Holmes se levantó bruscamente de su sillón y fue hasta la repisa que había junto al escritorio, para rebuscar en un montón de periódicos, revistas y anotaciones en papel de oficio que había dejado acumularse allí.
– Sí, continúe, señora Farrington.
– Bueno, mi marido y yo nos presentamos y explicamos por qué estábamos allí, Jeremy parecía saber quién era yo, pero durante un momento muy largo se limitó a mirarnos, sin hablar. Por fin extendió una mano para saludamos.
»-Perdónenme -nos dijo a mi marido y a mí-. Es que me sorprendí al verles. Lady Penélope no me dijo que les esperaba, si no lo habría dispuesto todo para su llegada.
»-¿Hay algún problema? -le pregunté-. Si va a resultar un inconveniente que nos quedemos aquí, buscaremos alojamiento en otro sitio.
»Él titubeó por un momento antes de responder.
»-No. Hay sitio para todos y, si lady Penélope les ha invitado, difícilmente podría decirles que se marchen. Pero, lamentablemente, las cosas ya no son como eran. Lady Penélope no se encuentra bien. Su salud es frágil desde hace tiempo, y el devenir de los años no ha sido bondadoso con ella.
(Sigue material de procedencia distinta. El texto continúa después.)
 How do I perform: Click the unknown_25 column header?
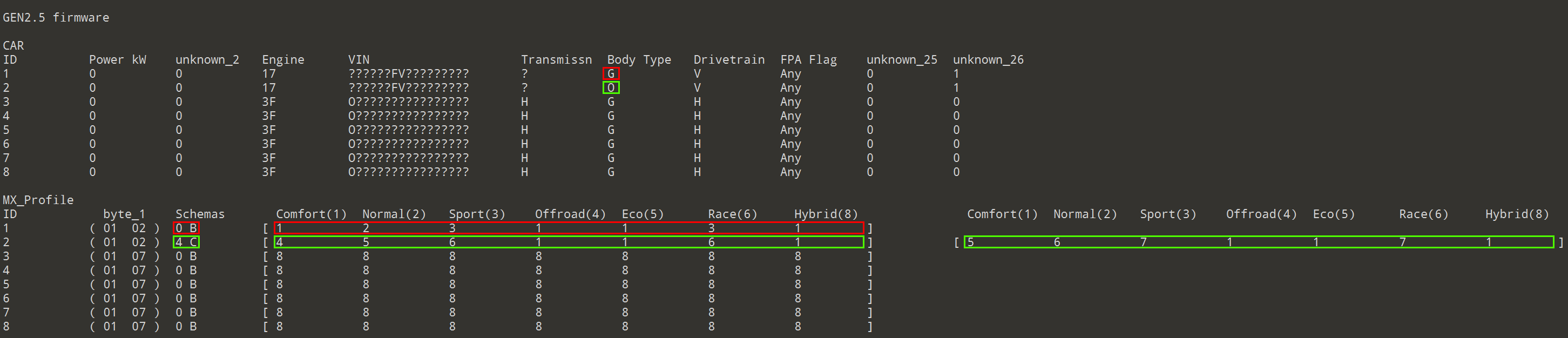click(x=902, y=60)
Yo… sólo quiero prevenirles.
»Eso me resultó muy perturbador, señor Holmes, pues las cartas de mi tía abuela nunca mencionaron que tuviese mala salud. Jeremy me dijo que era demasiado orgullosa para quejarse de esas cosas y, mientras nos conducía a James y a mí hasta el salón, continuó diciéndonos que los asuntos financieros de lady Penélope también iban mal. Habían tenido que despedir a los sirvientes, quedando sólo una mujer que hacía las veces de cocinera y ama de llaves. Supongo que eso explica el estado de la finca.
»Jeremy dijo que se ocuparía de preparar una habitación para nosotros, y fue a contarle nuestra llegada a lady Penélope. Estuvo ausente un largo rato y, cuando volvió, traía a lady Penélope con él.
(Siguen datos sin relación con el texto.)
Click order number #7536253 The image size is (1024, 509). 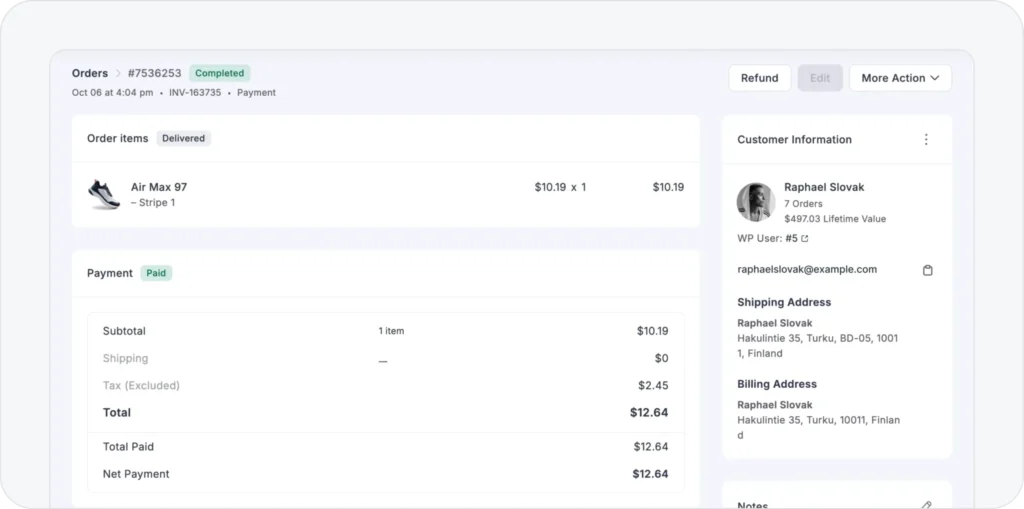click(154, 73)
Las lágrimas inundaron los ojos de Grace Farrington y se las secó con el pañuelo.
– Tenía un aspecto tan patético que… me llegó al corazón. Lady Penélope estaba confinada a una silla de ruedas. Parecía horriblemente vieja, toda gris y arrugada, apenas capaz de mantener erguida la cabeza mientras Jeremy la empujaba al interior de la habitación. El haberla conocido a través de sus cartas y verla por fin en semejantes circunstancias…, bueno, resultaba enormemente triste.